DATASET ROWS:

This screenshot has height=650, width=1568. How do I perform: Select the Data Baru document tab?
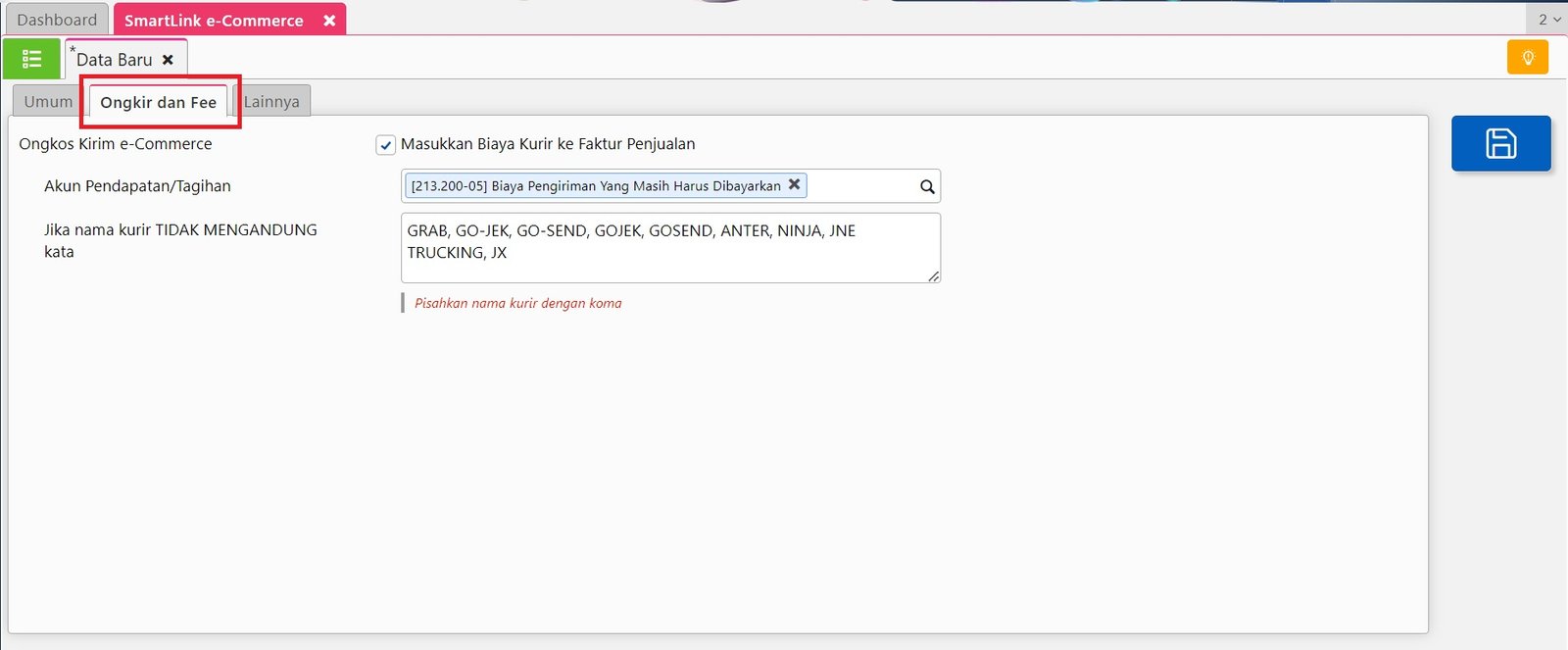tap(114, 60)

* * *

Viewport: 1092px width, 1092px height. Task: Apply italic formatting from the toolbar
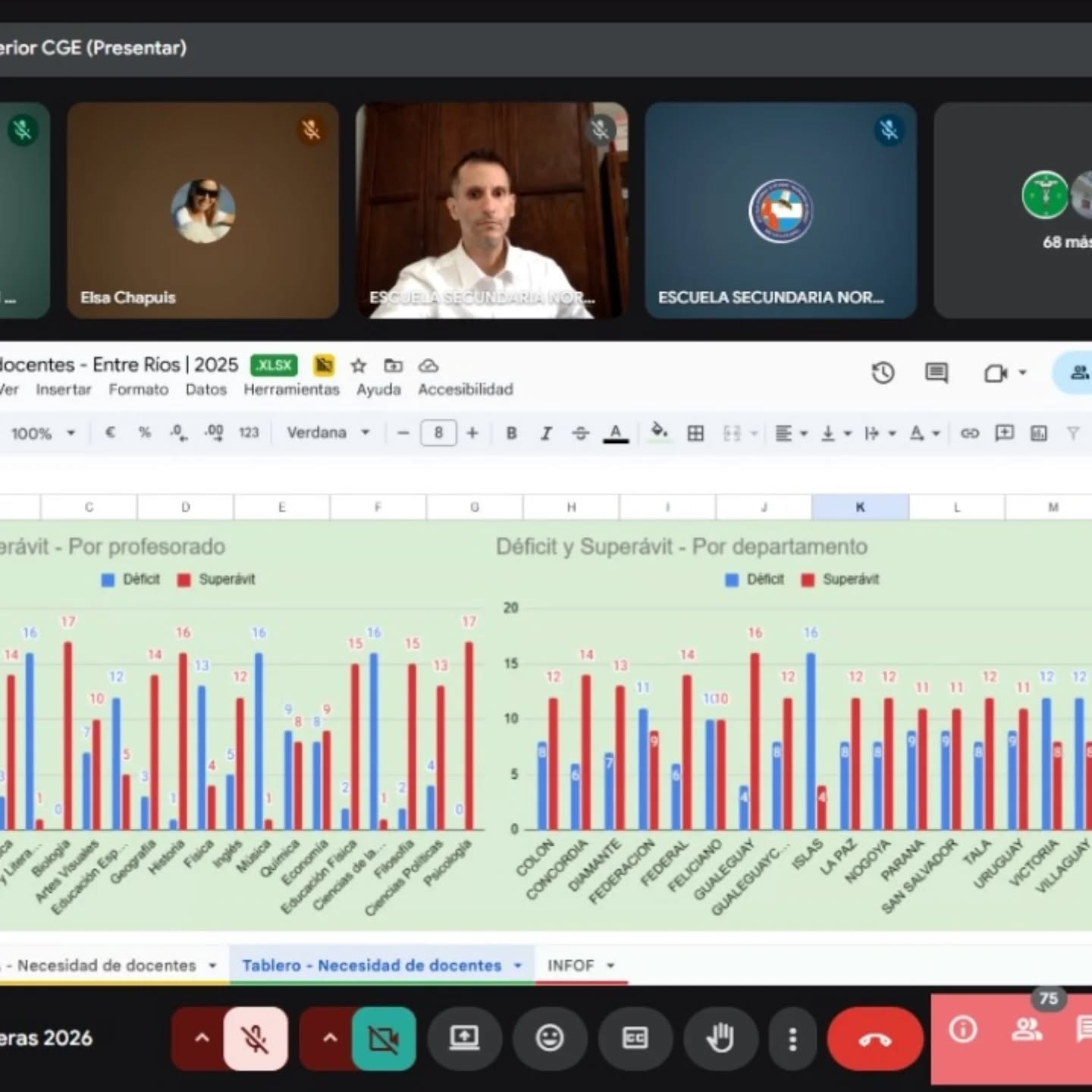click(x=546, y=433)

==

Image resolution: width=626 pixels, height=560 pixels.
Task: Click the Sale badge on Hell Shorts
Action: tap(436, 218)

PROBLEM TO SOLVE:
Retype the items starting with the line containing "This screenshot has" and going on through the line containing "tap(114, 60)", leaving out the pictures.

WORKED ANSWER:
This screenshot has height=650, width=1568. How do I perform: Select the Data Baru document tab?
tap(114, 60)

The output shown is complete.